Once you figure out the answer to those questions, you can take the steps necessary to correct any issues and boost team performance.
3. Engage Your Team in the Solution
If your team is performing more like the Cleveland Browns than the New England Patriots, chances are they’ve noticed. They’re looking for ways to make things better, too. Sharing your observations with your team is a great way to start the dialogue, gauge commitment and ensure each team member plays a role in the solution.
4. Develop a Playbook to Build Relationships
Tom Brady was known for his close relationships with Rob Gronkowski and Julian Edelman, as well as Patriots’ coach Bill Belichick. These relationships were critical to the team’s success. But great relationships in a digital-first world don’t always happen naturally.
In “Office Optional: How to Build a Connected Culture with Virtual Teams,” our co-founder and president Larry English says, “Building relationships over virtual channels requires vulnerability, bringing your whole self to work, taking time to foster personal connections, and knowing how to resolve conflict when it arises.”
There are volumes of books and articles about building relationships to find your own set of plays to build those critical team bonds and chemistry.
5. Keep Score
Dynasty teams don’t play hard for four quarters and walk off the field without looking at the scoreboard. High-performing teams know exactly where they stand at all times.
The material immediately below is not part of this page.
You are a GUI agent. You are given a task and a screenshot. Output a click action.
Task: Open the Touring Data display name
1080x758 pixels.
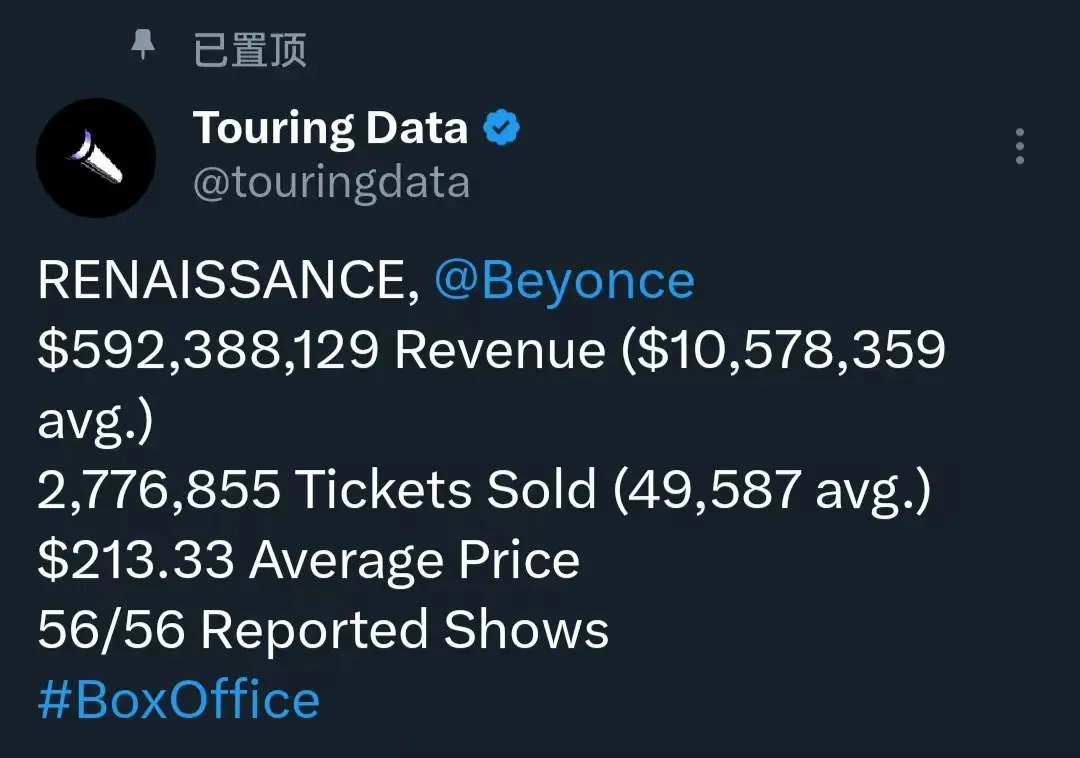(x=331, y=128)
Further, they watch the game film repeatedly to understand what they did well and where they need to improve.
Your observation efforts can’t be one-and-done if you’re building a consistently high-performing team. It requires long-term, consistent, rigorous commitment. You consistently guarantee your hard work will pay off when you monitor your teams’ interactions, levels of engagement and progress toward high performance.
Conclusion
So here we are, the game tied in the fourth quarter at the two-minute warning, and your team has the ball on third down. You’ve got no timeouts left and one more opportunity to score a touchdown, and you’re too far from the end zone to kick a field goal. Will your team come together as Patriots, trust each other in the clutch, or turn the ball over and give the other team a shot at victory?